# What the task asks
Taking the line that contains "[Open lightbox for Renovatie" as the starting point, give again exactly every line up to and including the last line of the records below.

# Given data
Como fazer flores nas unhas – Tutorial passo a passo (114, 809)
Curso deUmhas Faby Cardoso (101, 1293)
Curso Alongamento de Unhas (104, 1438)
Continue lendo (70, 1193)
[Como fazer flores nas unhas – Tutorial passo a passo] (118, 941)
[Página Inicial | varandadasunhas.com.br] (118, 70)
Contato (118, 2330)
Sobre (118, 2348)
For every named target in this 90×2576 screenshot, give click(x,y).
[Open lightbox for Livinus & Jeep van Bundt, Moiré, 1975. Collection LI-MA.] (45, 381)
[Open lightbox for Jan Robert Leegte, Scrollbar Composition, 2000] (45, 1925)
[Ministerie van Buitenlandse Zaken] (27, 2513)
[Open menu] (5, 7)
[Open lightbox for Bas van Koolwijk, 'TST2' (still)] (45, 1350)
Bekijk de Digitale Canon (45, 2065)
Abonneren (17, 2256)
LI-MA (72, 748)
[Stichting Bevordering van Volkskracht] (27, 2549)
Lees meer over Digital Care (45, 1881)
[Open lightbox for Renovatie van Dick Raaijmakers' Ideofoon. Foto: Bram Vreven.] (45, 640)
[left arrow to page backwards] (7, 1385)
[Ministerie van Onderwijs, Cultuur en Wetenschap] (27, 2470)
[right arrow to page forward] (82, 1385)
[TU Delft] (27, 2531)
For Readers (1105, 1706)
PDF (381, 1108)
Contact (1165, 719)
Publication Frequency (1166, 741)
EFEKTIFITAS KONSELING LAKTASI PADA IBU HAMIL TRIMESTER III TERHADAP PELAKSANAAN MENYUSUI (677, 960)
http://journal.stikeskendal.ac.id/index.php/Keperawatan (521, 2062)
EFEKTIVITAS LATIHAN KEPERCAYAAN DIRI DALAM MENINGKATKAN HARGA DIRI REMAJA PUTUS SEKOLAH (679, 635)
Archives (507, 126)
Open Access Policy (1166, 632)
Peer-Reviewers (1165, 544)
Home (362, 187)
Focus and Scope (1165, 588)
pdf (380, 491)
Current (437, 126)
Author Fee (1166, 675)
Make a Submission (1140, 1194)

# Answer space
[Open lightbox for Renovatie van Dick Raaijmakers' Ideofoon. Foto: Bram Vreven.] (45, 640)
[left arrow to page backwards] (7, 1385)
[Ministerie van Onderwijs, Cultuur en Wetenschap] (27, 2470)
[right arrow to page forward] (82, 1385)
[TU Delft] (27, 2531)
For Readers (1105, 1706)
PDF (381, 1108)
Contact (1165, 719)
Publication Frequency (1166, 741)
EFEKTIFITAS KONSELING LAKTASI PADA IBU HAMIL TRIMESTER III TERHADAP PELAKSANAAN MENYUSUI (677, 960)
http://journal.stikeskendal.ac.id/index.php/Keperawatan (521, 2062)
EFEKTIVITAS LATIHAN KEPERCAYAAN DIRI DALAM MENINGKATKAN HARGA DIRI REMAJA PUTUS SEKOLAH (679, 635)
Archives (507, 126)
Open Access Policy (1166, 632)
Peer-Reviewers (1165, 544)
Home (362, 187)
Focus and Scope (1165, 588)
pdf (380, 491)
Current (437, 126)
Author Fee (1166, 675)
Make a Submission (1140, 1194)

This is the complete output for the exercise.